One common injury that we see from car accidents is called facet syndrome. Facet syndrome is a term used to describe pain in the back or neck that is chronic. This pain stems from the facet joints of the spine. The facet joints of the spine are linked together to give the spine stability and control.
I have often seen pain management doctors diagnose clients with facet syndrome after an accident. If you continue to have problems with your back after a car accident, it may be important to contact a pain management doctor to determine if you have facet syndrome. If you are diagnosed with facet syndrome, it may be important for you to ask your doctor if it was caused by the car accident. This can be very important for your personal injury case.
- Chronic lower back pain
- Radiating pain from the lower back to the buttocks and upper portion of the leg
- Difficulty rotating the neck
- Migraine headaches
- Difficulty standing up straight
- Trouble getting up from a seated position
- Problems with any spinal cord based movement
Can Spondylosis be affected by a car accident?:
Even if your neck wasn’t impacted during your auto accident, you may feel pain as a result of a preexisting condition you weren’t even aware you had.
Spondylosis is a degenerative condition in the spine that may show up as you get older. Most often, the term spondylosis is used to describe osteoarthritis of the spine, but it is also commonly used to describe any manner of spinal degeneration.
In most people after the age of 50, the discs between the vertebrae become less spongy and provide less of a cushion. Bones and ligaments get thicker, encroaching on the space of the spinal canal. The bones of the spine lose their place, sometimes they press on the nerve, which can cause a victim in an auto accident a great deal of pain.

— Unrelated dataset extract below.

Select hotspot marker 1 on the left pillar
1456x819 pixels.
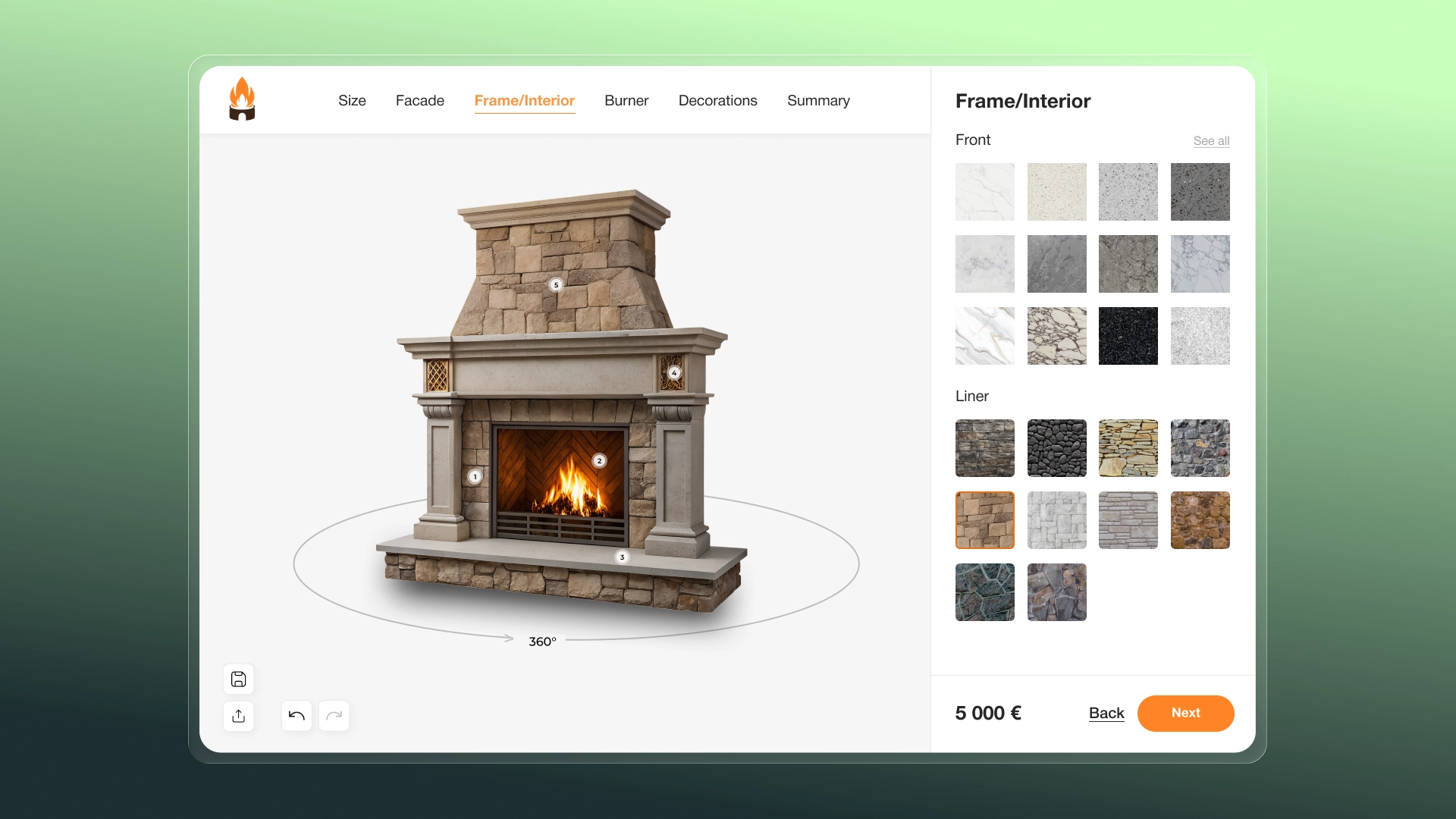(475, 476)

Osteoarthritis be affected by a car accident?:
Osteoarthritis often causes pain on a daily basis and gets progressively worse over time, sometimes significantly affecting one’s posture. Since the condition develops often in the elderly, many people assume that OA’s tendency to worsen over time means that it develops only due to wear and tear of the body, a common misconception. In reality, the condition can be caused by other factors and, in such cases, is termed secondary osteoarthritis. A common cause of secondary OA is prior injury to the joints, which occurs in many car accidents, and surgery, which is sometimes necessary after car accidents.